Ukraine GDP grew 2.1% y/y in July-September

Ukraine GDP grew 2.1% y/y in July-September
Ukraine's real GDP grew 2.1% year-on-year in July-September / bne IntelliNews
By bne IntelliNews December 20, 2017

Ukraine's real GDP grew 2.1% year-on-year in July-September, which is in line with previously released numbers, the Ukrstat state statistics agency in Kyiv reported on December 19.

Ukraine’s private consumption slowed to 5.2% y/y growth in the third quarter (from 6.6% y/y in the second quarter). Government consumption grew 4.1% y/y from a 7.8% y/y drop in the previous quarter. Investment in fixed assets eased to 15.8% y/y growth from 23.7% y/y in the second quarter.

Real exports surged to 13.2% y/y growth from a 2.1% y/y drop in the previous quarter. Real imports slowed to 2.6% y/y growth from 4.6% yoy in the second quarter

"The structure of July-September GDP growth provided surprises. Private consumption and investments remain strong, despite slowing," Alexander Paraschiy at Kyiv-based brokerage Concorde Capital wrote in a research note on December 20. "However, unlike previously, we see strong contributions of net exports (4.54 pp) on the back of real exports surging amid real imports easing."

Stronger net exports might result in a better October-December GDP performance than initially projected, according to the expert. However, in light of the poor grain harvest (-6.0% as of Nov. 1), Concorde still expects a 1.5% y/y growth in the fourth quarter.

Paraschiy anticipates GDP accelerating to 3.5% y/y growth in 2018.

Ukraine's Economic Ministry forecasts GDP growth at 1.8% y/y in 2017. The ministry expects that GDP growth would accelerate to 3% in 2018, 3.6% in 2019 and 4% in 2020. According to the ministry's assessments, inflation by the end of this year would be 11.2%. In 2018, it is projected that inflation would slow to 7%, in 2019 to 5.9% and in 2010 to 5%,

The National Bank of Ukraine (NBU) has revised its economic forecast for this year upward from 1.6% y/y to 2.2% y/y saying that the nation's economic growth in 2017 will be stronger than expected. This was the result of a more favourable than expected effect from both internal and external factors on the economic performance of most sectors in the second and the third quarters of the year. High commodity prices, especially steel prices, added to revenues.

GDP growth is expected by the central bank to speed up to 3.2% and 3.5% in 2018 and 2019 respectively.

In April, the NBU revised its 2017 GDP forecast from 2.8% to 1.9% growth year-on-year due to expectations that the trade blockade in eastern Ukraine and the loss of the production facilities in the rebel-held areas in the Donbas region will decrease the output of some industries.

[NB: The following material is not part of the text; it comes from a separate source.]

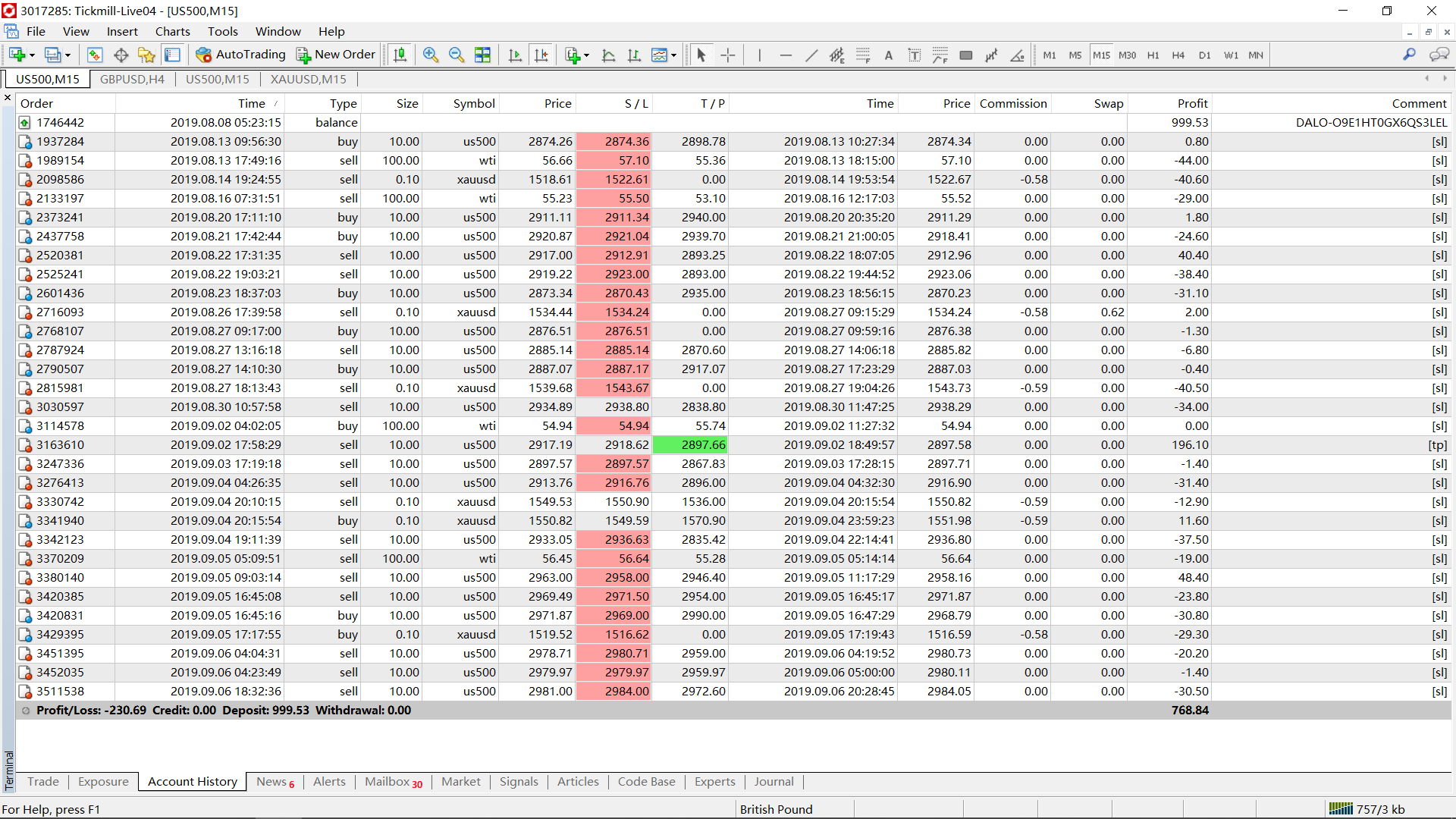Draw a trendline with the diagonal line tool

[811, 55]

Then, in July, the NBU revised its 2017 forecast downwards even further to 1.6%. The move was attributed to the poor economic performance in the first half of the year, primarily in services, and the revised crop yields assessments. Industries most susceptible to the severance of production ties with the rebel-held Donbas territories - the mining and metals sector, energy and transport  – were predicted to underperform.